Selected passage section start
I realized how much I miss getting those ultrasound photos of you when a co-worker of mine came in earlier this week with pics from her 17-week ultrasound. I wish I could see how you are developing and know you are getting everything you need and that you are doing well.
You keep me awake a lot at night these days, but I don't blame you. I imagine it's starting to get more and more cramped in there for you.And it's good practice for me for when you need to be fed every few hours throughout the night. We bought you a crib on Monday. Your daddy saw it in the window of a Wildlife Rescue Society store. That was our first baby purchase, and we are both feeling pretty excited.
I've been wondering a lot about what you are going to look like. Are you going to have eyes like your dad, or like me? How about your nose? Ears? Build? What colour will your hair be? Are you a boy or a girl? There is going to be so much to discover once you are born!
14 more weeks until you are here. I am excited, but also a little nervous. I suppose no one ever feels totally ready to be a mom. And you know, any nervousness I might have never lasts very long in the face of how excited your daddy is. He loves to rub my tummy and send you kisses. Sometimes he chastises you when you deliver a particularly hard kick, but we know you are just trying to get comfortable. It can't be easy with all my tossing and turning at night. You probably just get comfy and then wham, mom rolls over and all of a sudden you are upside-down! Sorry about that...
Oh and you know, we might have our very own place before you are born! We are getting some mortgage approvals and taking a good look at the money we make, and then we are going to start searching for our very own home. Rental places never quite feel like home. Although, I suppose anywhere I am with you and your daddy will always feel like home to me.
I love you kiddo.
LB: week 26
Friday, April 14, 2006
Today's discovery
...
I can't pull my leg up far enough to reach my toes anymore.
Tomek was in the shower and heard me wail, Oh no!!
What's up?
I can't clip my toenails anymore!
To which, he valiantly replied, That's okay, bibi. I'll do that for you.
Now that's love.
Selected passage section end
• **Work required**: Continue the pregnancy journal above, picking up right after its last line.
Records shown section start
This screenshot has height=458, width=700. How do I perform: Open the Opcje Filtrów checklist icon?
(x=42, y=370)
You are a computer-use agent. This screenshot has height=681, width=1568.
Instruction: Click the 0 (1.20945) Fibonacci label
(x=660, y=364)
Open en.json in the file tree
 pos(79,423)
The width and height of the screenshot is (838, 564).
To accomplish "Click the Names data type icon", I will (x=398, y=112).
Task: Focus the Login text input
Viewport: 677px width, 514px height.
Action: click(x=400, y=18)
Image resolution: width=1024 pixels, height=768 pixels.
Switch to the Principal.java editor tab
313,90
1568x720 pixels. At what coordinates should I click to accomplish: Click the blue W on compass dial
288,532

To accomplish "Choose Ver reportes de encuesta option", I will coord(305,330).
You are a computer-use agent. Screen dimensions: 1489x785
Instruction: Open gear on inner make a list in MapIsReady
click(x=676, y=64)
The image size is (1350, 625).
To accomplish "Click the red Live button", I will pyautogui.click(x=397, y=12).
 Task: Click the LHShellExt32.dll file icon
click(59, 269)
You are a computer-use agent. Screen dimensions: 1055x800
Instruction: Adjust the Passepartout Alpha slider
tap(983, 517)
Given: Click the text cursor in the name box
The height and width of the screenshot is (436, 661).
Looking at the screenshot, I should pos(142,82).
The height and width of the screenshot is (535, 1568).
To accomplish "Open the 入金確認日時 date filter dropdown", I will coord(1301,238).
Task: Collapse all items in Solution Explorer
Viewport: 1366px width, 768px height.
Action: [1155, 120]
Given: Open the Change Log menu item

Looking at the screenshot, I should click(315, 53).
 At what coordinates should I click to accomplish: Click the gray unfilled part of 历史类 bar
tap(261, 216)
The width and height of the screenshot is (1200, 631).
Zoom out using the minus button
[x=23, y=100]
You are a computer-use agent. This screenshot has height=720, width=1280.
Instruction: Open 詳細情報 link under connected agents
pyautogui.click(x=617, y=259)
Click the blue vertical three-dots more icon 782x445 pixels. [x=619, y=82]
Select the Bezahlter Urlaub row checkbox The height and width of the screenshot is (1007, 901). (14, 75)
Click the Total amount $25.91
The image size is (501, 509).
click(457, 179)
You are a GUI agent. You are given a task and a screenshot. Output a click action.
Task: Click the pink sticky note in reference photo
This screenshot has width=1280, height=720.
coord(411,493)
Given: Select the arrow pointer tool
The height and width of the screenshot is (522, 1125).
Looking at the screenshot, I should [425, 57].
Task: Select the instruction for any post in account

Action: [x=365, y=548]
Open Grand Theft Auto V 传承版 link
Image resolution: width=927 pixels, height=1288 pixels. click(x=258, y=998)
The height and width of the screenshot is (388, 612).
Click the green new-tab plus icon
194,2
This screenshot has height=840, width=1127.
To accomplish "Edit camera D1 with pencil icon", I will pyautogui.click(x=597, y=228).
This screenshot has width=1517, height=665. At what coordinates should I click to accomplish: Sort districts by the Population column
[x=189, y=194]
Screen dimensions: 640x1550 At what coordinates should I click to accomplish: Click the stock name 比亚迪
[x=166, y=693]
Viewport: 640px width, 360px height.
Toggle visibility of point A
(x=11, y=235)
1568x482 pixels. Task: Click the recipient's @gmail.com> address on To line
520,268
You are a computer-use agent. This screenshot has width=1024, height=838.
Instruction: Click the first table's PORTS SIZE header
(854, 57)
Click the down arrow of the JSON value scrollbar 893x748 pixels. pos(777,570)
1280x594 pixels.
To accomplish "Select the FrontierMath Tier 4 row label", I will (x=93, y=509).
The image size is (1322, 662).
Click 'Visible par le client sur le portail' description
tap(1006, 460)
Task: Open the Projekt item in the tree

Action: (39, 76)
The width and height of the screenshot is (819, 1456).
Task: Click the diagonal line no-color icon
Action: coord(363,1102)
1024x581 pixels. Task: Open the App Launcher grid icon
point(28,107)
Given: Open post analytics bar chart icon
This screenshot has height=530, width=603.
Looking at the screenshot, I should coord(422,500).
Records shown section end
• **Answer to this task**:
Wednesday, April 12, 2006
Dear Little Bean
What are you like?
I'd like to know… not just what you look like, but who are you? I'm sure you are a who by now, alive, but so much more than just breathing, digesting, moving, kicking, sleeping.
What do you think about? Do you remember, or do you just wonder? I know you can hear me when I talk—the echoes of my voice must swirl around you in your little oasis. You can probably differentiate between my moods, too—sad voice, happy voice, laughter, and some gut-wrenching tears.
Do you hear your daddy giving you kisses, telling you he loves you? You should see how he loves to watch you kick. When I lie down on the bed, he'll sit on the floor beside me with an excited smile on his face and just watch. Each time you kick, he smiles, exclaims or laughs, marveling at the power you already show, I suppose.
Last night I could feel where you were in me. I hope you are growing strong, and I'm giving you everything you need in there.
Your daddy said to me this weekend, "How can I ever repay you for carrying our child inside you?"
He doesn't need to repay me—I am thankful you have chosen to grow inside of me, that I am healthy enough to carry you.
I hope I will be a good mother to you—patient, kind, a source of comfort, a source of fun. I hope I can give you every opportunity to discover the person you are, the person you want to be... and I hope you know you already have the power to make your dreams come true.